Sua alegria, compartilhada pelo diretor Laurent Cantet e os
alunos do colégio Françoise-Dolto, que interpretam a si
mesmos, dá gosto de ver. Podemos lhe perdoar até seu momento de vaidade: como manter a cabeça fria em uma ocasião tão inesperada e tão excepcional?
O triunfo de Bégaudeau não
é modesto, vá lá. Mas por que
seria acrimonioso? Por que essa desforra dos professores que
não compartilham seus métodos nem seus objetivos nem
seu otimismo?
Por que ser tão mau jogador,
quando se ganhou a batalha, e
encarniçar-se contra os últimos recalcitrantes, quando se
tem aos pés o presidente da República e os ministros da Cultura e da Educação?
E por que é preciso que o "Le
Monde" alimente essa estranha agrura, traçando a comparação com os "fundamentalistas da escola republicana", que
pregam "a abordagem exclusiva da língua francesa por meio
dos grandes textos"?
Fixação e viagem
É fundamentalista a leitura
de "Em Busca do Tempo Perdido" [de Proust], de "Berenice"
[de Racine] ou de "Lírios do Vale" [de Balzac]? É fundamentalista a experiência de coisas belas, o amplo leque dos sentimentos e o tremor literário do
sentido?
O fundamentalismo é arrogante, categórico e binário, enquanto a literatura problematiza tudo o que toca. O fundamentalismo é uma fixação; a literatura, uma viagem sem fim.
Poderemos julgar o filme de
Cantet quando for lançado.
Talvez fiquemos interessados
ou mesmo cativados por essa
crônica de um ano escolar em
uma classe de quarto ano por
meio das tensões, dos dramas,
problemas e imprevistos.
Mas, se é verdade que, depois
de ter se dedicado em vão a corrigir a sintaxe vacilante de adolescentes que se queixam de terem sido "insultados de prostitutas", o professor acaba utilizando certas expressões da linguagem dos alunos, "mais eficaz que a sua", então não teremos motivo para nos alegrar.
Pois a civilização não exige
que a língua seja eficaz, direta,
que permita a cada um dizer
sem desvios o que lhe vai na alma ou nas tripas. A civilização
reclama o escrúpulo, a precisão, o matiz e a delicadeza.
É exatamente a razão pela
qual o aprendizado da língua,
até data recente, passava pelos
grandes textos.
Também antigamente se respirava nas obras literárias ou
cinematográficas um ar diferente do ar dos tempos.

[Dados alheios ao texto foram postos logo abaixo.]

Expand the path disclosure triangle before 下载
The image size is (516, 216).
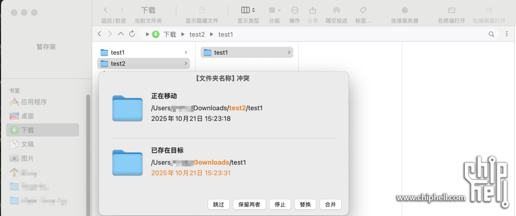click(148, 34)
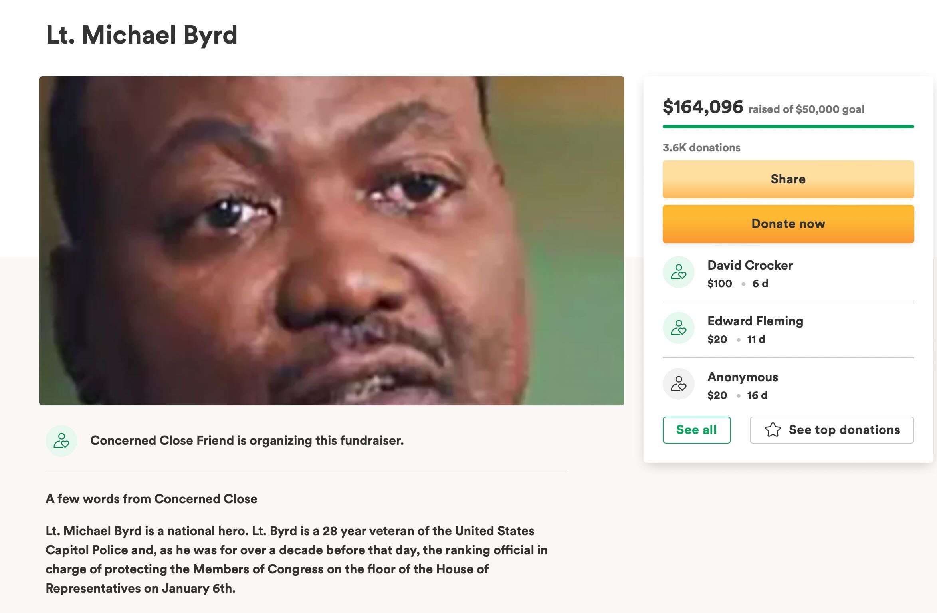Image resolution: width=937 pixels, height=613 pixels.
Task: Open See top donations
Action: [832, 430]
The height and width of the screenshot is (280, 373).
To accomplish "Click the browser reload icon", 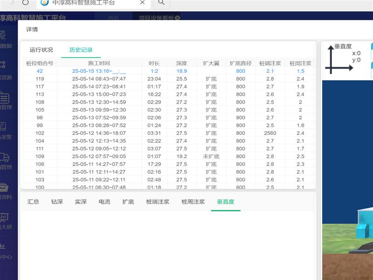I will coord(25,3).
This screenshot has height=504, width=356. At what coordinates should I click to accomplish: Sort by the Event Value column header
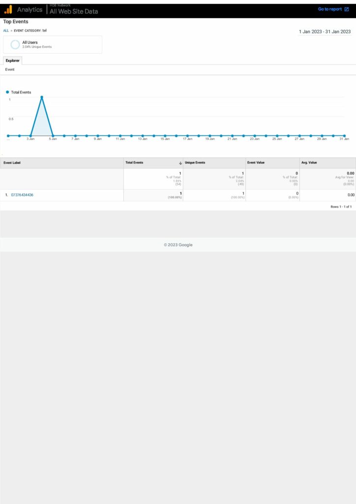point(257,162)
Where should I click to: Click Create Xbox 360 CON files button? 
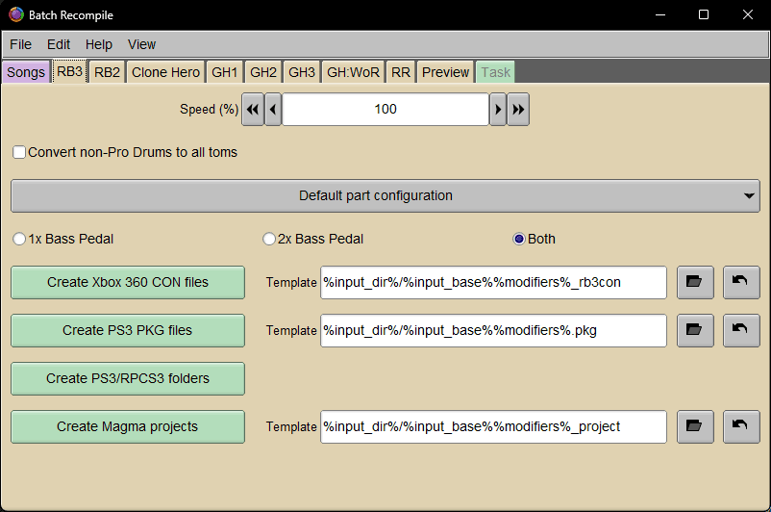point(128,283)
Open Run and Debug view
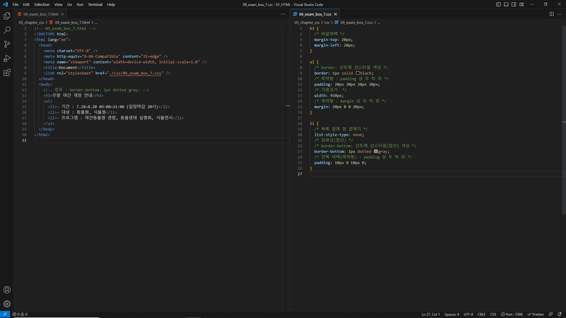This screenshot has height=318, width=566. tap(7, 58)
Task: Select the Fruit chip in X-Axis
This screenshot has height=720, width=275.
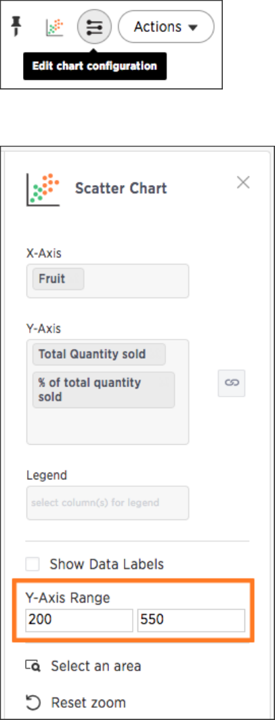Action: (x=58, y=279)
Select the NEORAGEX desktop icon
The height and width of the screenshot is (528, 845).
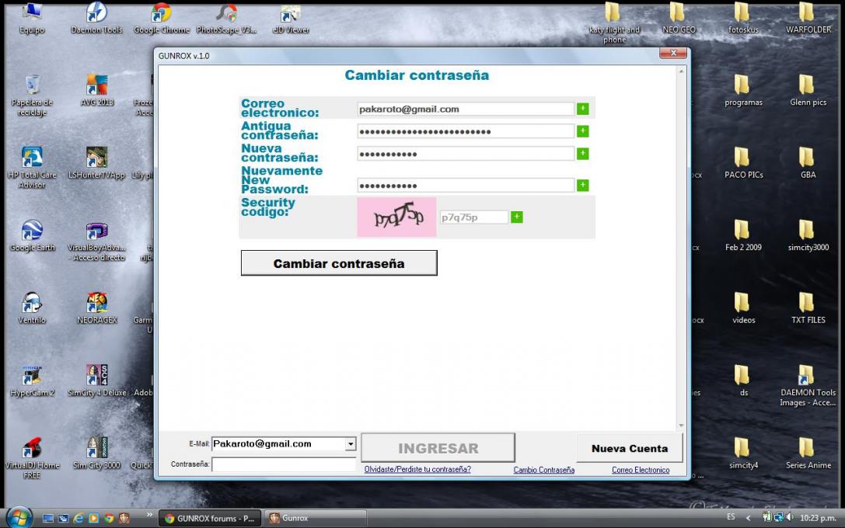point(96,307)
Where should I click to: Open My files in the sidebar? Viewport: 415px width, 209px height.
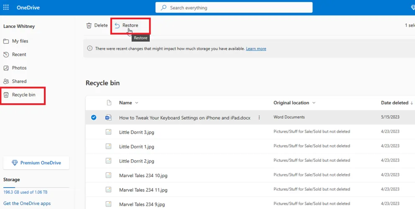click(x=20, y=41)
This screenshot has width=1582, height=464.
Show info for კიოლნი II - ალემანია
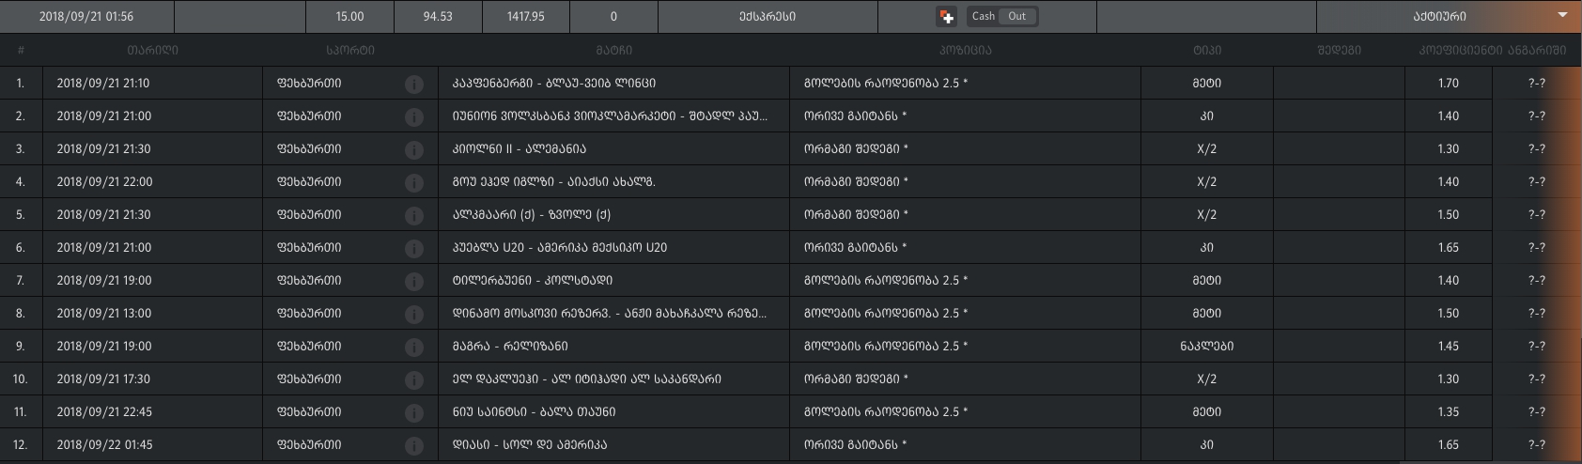point(413,149)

Sean Penn, o presidente do
júri, acertou os ponteiros ao declarar, na cerimônia de abertura do festival e sob os aplausos
de uma imprensa entusiástica,
que só chamariam sua atenção
os filmes realizados por cineastas engajados, conscientes do
mundo que os cerca. "Sarabanda", "Fanny e Alexandre", "E la
Nave Va", favor abster-se. O
mundo interior, a exploração
da existência, as feridas da alma
estão fora do tema.
Como se a submissão da cultura à ação política e às urgências ou aos dogmas do dia não
tivesse sido uma das grandes
tristezas do século 20, agora cabe aos cineastas revelar que
George W. Bush é atroz, que o
planeta está quente demais,
que as discriminações continuam vigentes e que a mestiçagem é o futuro do homem.

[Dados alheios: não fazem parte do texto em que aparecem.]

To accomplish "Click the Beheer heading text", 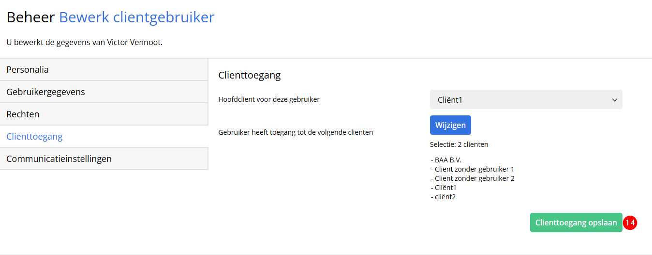I will tap(30, 17).
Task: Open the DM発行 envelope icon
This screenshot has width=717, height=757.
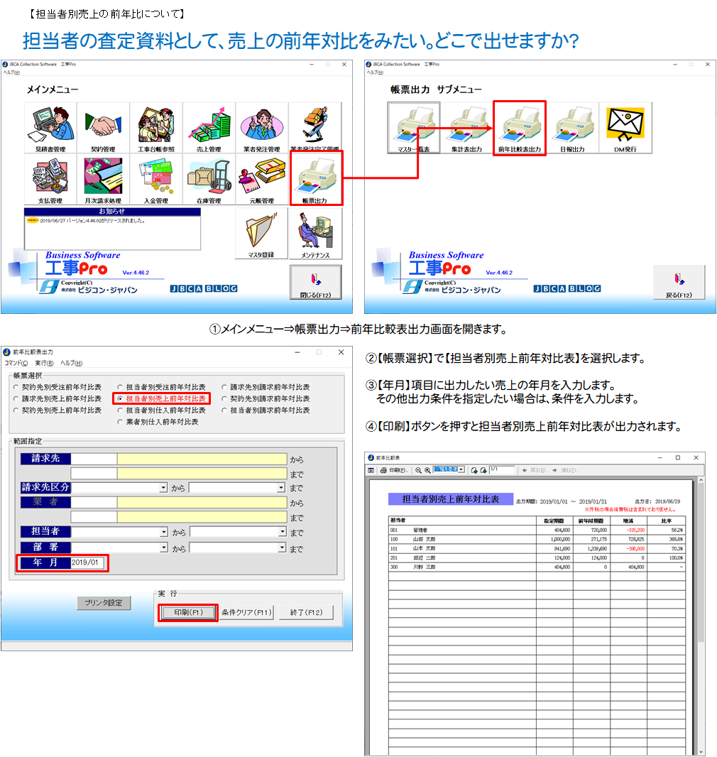Action: coord(625,128)
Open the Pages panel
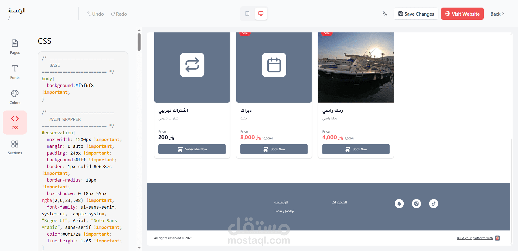The height and width of the screenshot is (251, 518). 15,47
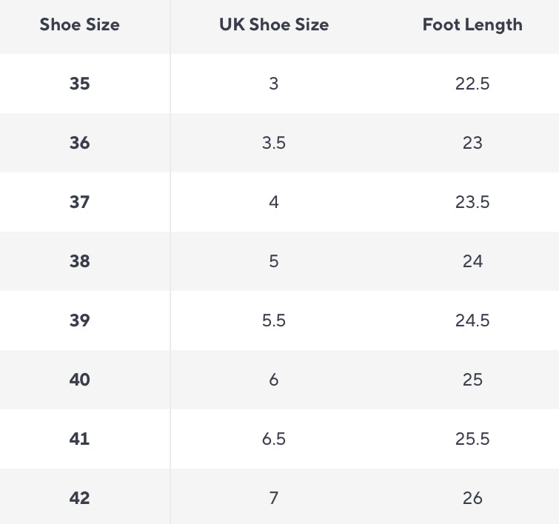
Task: Click UK shoe size 6.5 value
Action: pyautogui.click(x=274, y=439)
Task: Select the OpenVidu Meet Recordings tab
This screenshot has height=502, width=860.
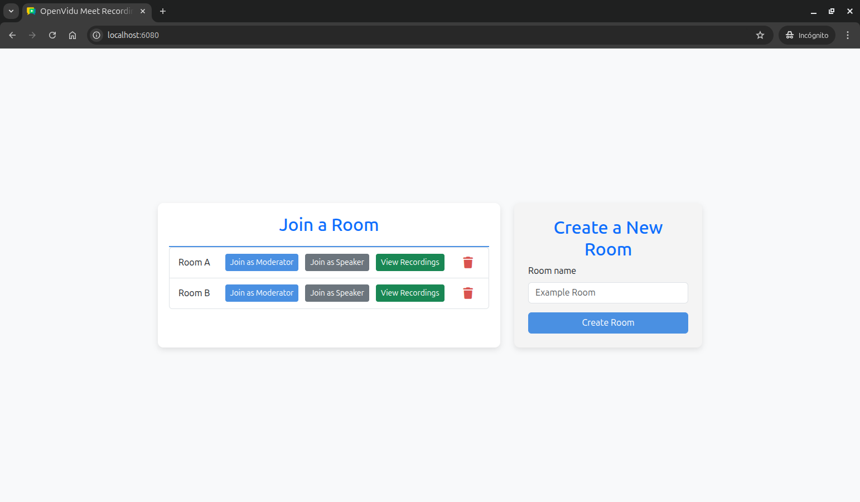Action: [x=84, y=11]
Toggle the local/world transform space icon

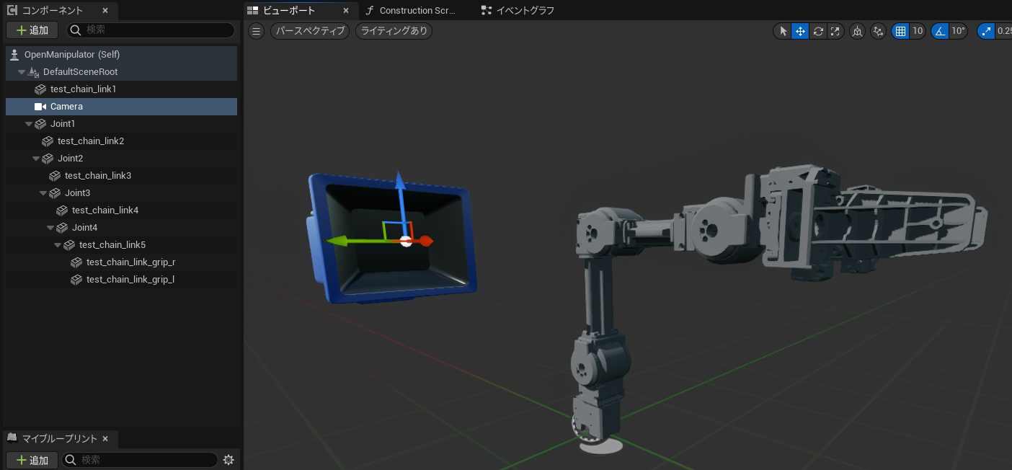pyautogui.click(x=858, y=31)
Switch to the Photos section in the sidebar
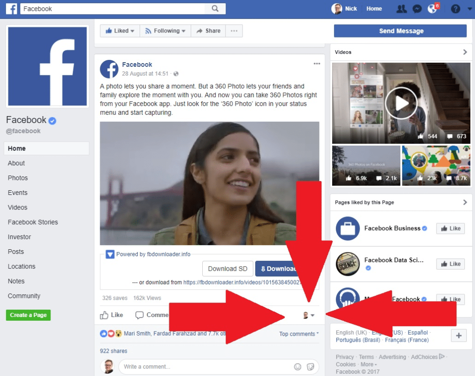Image resolution: width=475 pixels, height=376 pixels. click(x=18, y=178)
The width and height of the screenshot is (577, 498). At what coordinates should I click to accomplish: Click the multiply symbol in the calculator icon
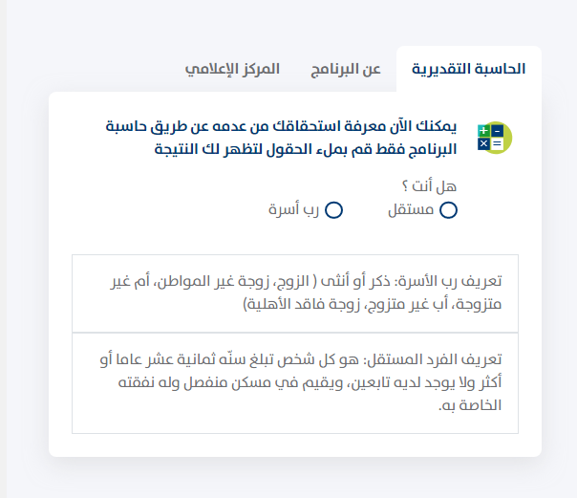tap(483, 143)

A arte deve ser contestadora,
isto é, traduzir em imagens o
que é repetido em todo lugar,
ao longo do tempo. Big Brother
morreu, mas, levada por um desejo de publicidade decididamente insaciável, a ideologia
reina e cuida para que nossa vida inteira transcorra entre as
paredes do social.
ALAIN FINKIELKRAUT é filósofo francês.
A íntegra deste texto saiu no "Le Monde".
Tradução de Luiz Roberto Mendes Gonçalves .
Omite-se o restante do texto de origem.